++++ Supplied material ++++
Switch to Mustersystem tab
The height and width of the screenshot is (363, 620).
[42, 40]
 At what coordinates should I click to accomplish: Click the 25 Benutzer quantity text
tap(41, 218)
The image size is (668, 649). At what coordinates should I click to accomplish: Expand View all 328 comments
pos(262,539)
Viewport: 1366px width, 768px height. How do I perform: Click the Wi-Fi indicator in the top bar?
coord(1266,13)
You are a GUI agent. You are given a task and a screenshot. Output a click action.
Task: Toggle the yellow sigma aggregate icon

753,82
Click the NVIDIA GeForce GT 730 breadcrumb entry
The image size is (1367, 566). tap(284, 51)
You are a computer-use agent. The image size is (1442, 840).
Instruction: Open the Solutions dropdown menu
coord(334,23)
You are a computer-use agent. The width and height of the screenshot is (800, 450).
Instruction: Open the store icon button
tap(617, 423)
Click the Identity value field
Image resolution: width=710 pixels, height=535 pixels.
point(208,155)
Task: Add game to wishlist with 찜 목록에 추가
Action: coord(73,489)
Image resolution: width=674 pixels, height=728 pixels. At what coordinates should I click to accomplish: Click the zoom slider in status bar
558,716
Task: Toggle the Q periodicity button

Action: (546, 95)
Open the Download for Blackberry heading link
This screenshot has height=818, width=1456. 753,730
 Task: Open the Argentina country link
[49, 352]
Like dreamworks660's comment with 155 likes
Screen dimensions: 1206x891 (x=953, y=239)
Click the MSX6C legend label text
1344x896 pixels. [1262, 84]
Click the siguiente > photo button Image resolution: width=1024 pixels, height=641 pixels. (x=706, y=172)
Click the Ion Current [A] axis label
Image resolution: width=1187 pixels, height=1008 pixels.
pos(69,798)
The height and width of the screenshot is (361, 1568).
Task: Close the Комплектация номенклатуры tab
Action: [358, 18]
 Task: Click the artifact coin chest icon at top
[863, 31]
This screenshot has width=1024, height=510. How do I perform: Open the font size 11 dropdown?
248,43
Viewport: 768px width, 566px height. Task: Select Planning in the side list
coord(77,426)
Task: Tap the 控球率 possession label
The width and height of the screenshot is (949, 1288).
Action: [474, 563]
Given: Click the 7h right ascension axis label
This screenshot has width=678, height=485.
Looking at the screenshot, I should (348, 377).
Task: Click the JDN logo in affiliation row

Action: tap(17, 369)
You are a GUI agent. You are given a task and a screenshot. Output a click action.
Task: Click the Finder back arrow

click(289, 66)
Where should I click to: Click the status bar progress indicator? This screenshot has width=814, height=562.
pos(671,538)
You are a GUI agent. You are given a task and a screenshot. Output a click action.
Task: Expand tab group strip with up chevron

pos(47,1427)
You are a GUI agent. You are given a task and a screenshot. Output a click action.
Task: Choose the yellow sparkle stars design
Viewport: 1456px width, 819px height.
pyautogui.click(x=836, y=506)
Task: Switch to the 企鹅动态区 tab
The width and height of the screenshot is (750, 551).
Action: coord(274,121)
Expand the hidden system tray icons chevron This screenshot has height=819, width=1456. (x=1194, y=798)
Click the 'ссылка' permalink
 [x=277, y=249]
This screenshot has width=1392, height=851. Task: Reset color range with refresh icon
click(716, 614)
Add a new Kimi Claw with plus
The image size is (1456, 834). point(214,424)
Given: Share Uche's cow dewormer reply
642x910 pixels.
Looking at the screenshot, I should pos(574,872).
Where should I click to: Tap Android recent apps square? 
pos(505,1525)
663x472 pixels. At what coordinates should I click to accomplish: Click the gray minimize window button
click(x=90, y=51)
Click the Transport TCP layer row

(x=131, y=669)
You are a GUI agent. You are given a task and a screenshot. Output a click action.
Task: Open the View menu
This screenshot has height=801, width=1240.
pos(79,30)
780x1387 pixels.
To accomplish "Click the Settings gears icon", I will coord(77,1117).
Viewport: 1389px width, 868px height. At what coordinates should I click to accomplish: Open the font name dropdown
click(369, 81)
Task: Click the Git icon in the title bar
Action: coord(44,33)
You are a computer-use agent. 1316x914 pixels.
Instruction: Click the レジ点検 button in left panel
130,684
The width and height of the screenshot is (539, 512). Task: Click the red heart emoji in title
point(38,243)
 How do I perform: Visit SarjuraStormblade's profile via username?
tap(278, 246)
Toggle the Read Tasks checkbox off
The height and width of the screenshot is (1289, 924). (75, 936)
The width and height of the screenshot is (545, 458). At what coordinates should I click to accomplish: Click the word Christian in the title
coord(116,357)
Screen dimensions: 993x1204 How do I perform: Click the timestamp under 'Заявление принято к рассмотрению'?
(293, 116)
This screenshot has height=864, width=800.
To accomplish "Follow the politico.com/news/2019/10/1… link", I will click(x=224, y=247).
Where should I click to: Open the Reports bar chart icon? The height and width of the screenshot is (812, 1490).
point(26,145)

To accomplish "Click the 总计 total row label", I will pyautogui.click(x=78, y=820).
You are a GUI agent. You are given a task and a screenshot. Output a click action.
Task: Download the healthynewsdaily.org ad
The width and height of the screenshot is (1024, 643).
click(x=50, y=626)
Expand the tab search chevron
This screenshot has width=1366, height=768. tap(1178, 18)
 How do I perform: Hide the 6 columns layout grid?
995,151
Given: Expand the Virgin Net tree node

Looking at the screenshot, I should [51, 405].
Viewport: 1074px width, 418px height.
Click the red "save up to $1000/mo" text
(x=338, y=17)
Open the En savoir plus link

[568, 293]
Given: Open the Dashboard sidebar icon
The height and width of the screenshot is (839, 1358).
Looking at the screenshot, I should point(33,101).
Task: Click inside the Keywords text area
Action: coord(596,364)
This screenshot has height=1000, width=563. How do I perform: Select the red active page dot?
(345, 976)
++++
** What is being asked **
Find each line in the records above that contains "computer", and copy it.

** Exercise response **
You are a computer-use agent. The image size is (1442, 840).
You are a computer-use agent. The width and height of the screenshot is (800, 450).
You are a computer-use agent. 1316x914 pixels.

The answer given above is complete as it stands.